Collection entries:
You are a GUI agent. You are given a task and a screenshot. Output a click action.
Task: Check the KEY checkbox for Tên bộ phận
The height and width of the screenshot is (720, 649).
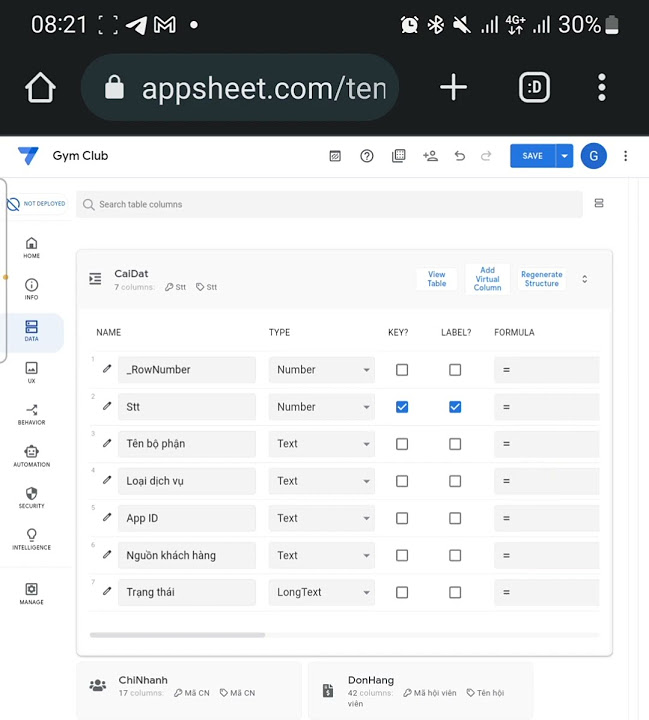pos(402,444)
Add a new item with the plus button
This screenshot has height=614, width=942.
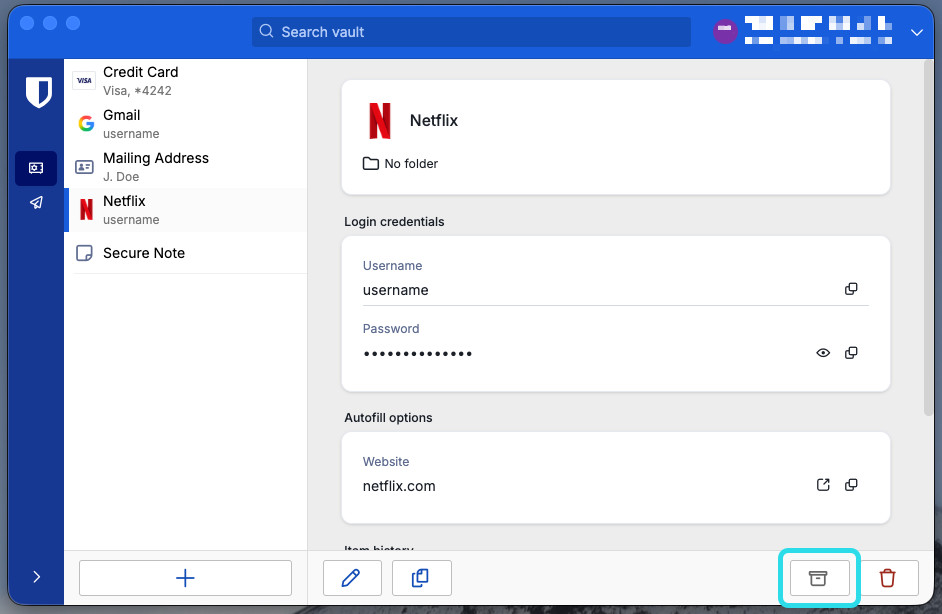point(184,577)
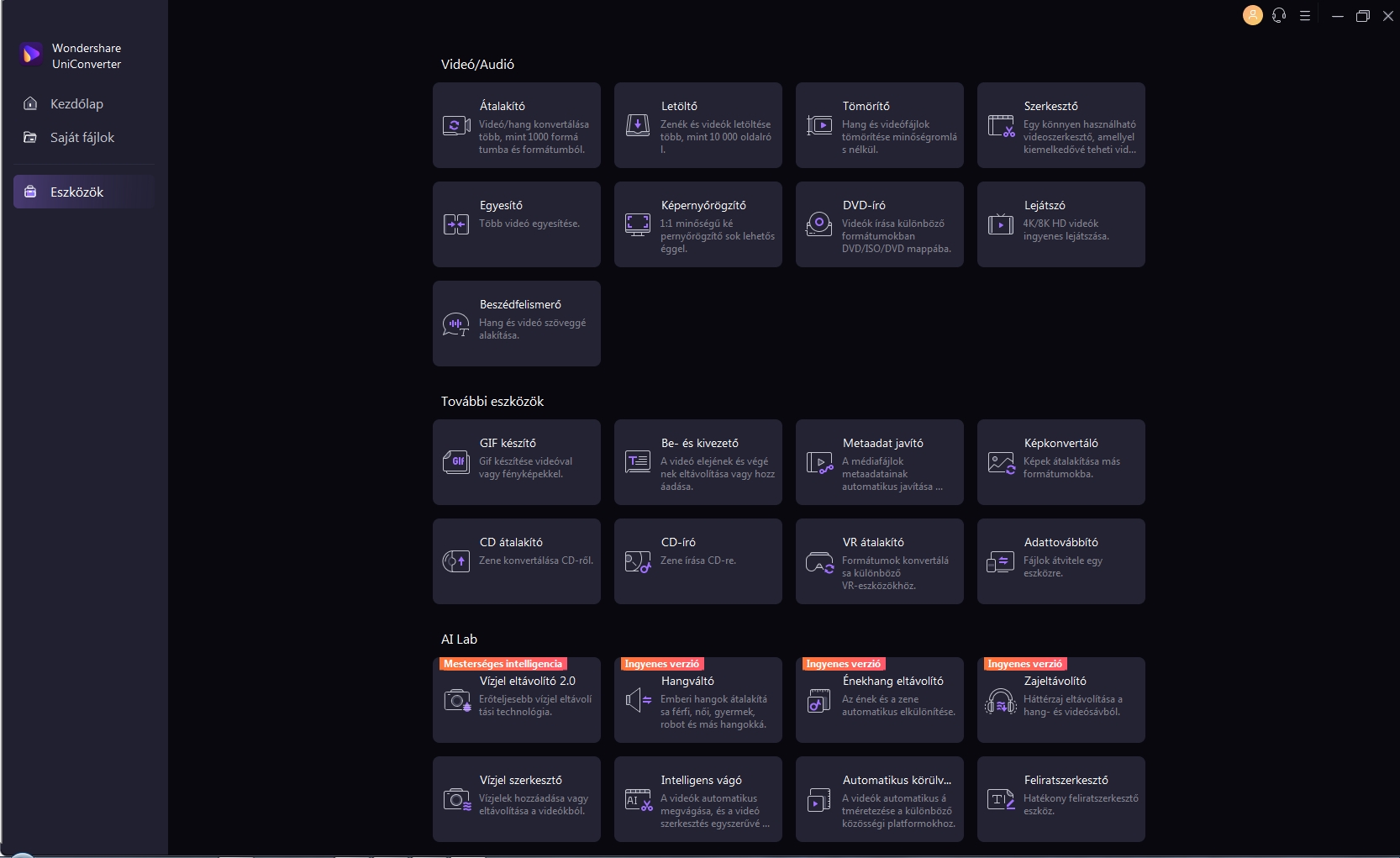Open the hamburger main menu
The width and height of the screenshot is (1400, 858).
1305,16
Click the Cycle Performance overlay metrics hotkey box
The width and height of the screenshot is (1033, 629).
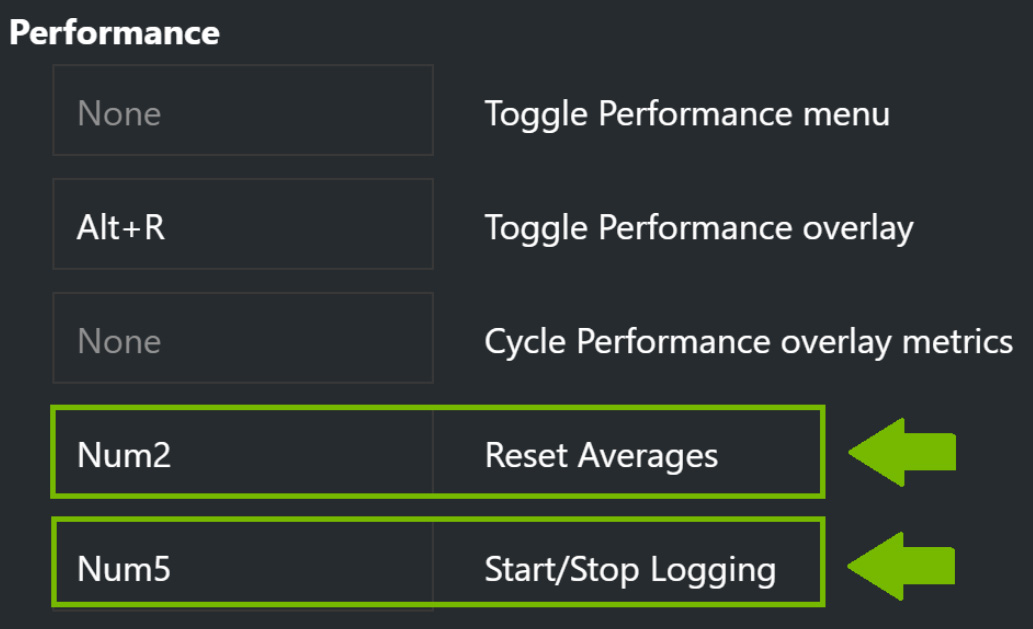pyautogui.click(x=242, y=339)
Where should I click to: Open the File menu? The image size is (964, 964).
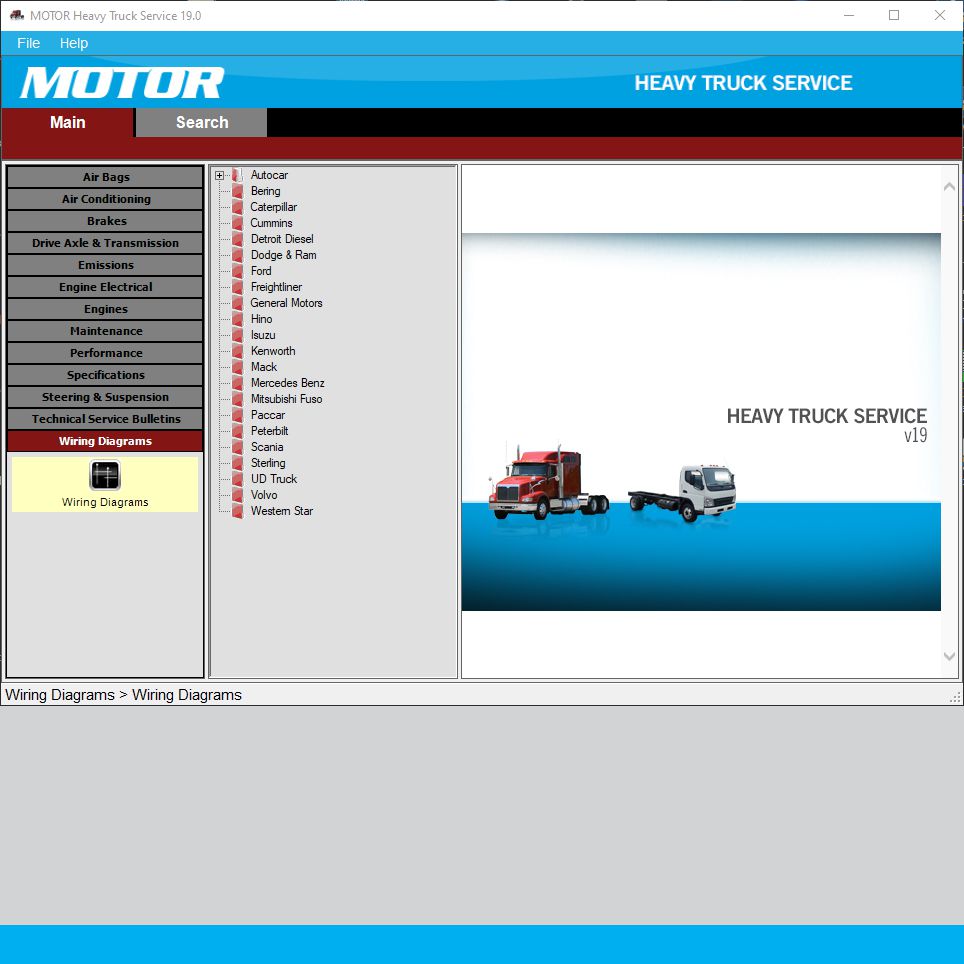click(27, 43)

Assignment: Only one thing is required here: an exact copy of the lines from the one bearing "The width and height of the screenshot is (1033, 629)." through the final line above, both included, with pictures left out.

Solution to the exercise:
The width and height of the screenshot is (1033, 629).
pyautogui.click(x=242, y=339)
Where should I click to: Open the File menu? The image size is (964, 964).
click(27, 43)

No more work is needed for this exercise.